ABSTRACT

In this chapter, we make a case for an object-oriented ethics. By this, we mean, broadly speaking, an ethics that can be seen as partially constitutive of objects and, conversely, is itself enacted by and through objects. As such, an object-oriented ethics aims to address ethics and objects as coemergent. This entails a rethinking of the object that stresses its relationality, emergence, processuality, performativity and virtuality. As such, our position can be contrasted to a more conventional understanding of objects and ethics as distinct ontological and epistemological domains, where the domain of ethics is viewed as an activity external to the presence and operation of a material object. We thus trace the role of ethics in the production of a range of objects that contribute to, and emerge from, the assemblage of human immunodeficiency virus (HIV) and, in particular, the enactment of HIV through a particular preexposure prophylactic object (a ‘pill’), PrEP, as it is clinically trialled in a number of offshore sites.
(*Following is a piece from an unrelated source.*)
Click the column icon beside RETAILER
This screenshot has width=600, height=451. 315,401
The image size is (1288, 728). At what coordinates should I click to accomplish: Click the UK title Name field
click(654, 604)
What we aim to show is that a conventionally understood ethics, insofar as it mobilizes a series of standardized criteria by which to assess the ‘ethicality’ of the trials, performs the ‘pill’ in particular ways. Specifically, ethics serves in the ‘reduction’ of the ‘pill’s’ multiplicity and complexity to what we shall call a ‘quantitative’ object. Against this, we contrast other enactments that acknowledge the multiplicity and complexity of the pill in ways that can affect (i.e. impact upon and change) not only the subjects of those trials, but also the practitioners (clinicians, policy analysts, etc.). In these cases, the ‘pill’ can be viewed as what we call a ‘qualitative thing’. However, we also suggest that, ironically, the ‘pill’ as a thoroughly contingent ‘qualitative’ thing emerges in an assemblage made complex by the reductionist operations of ethics’ quantitative objects.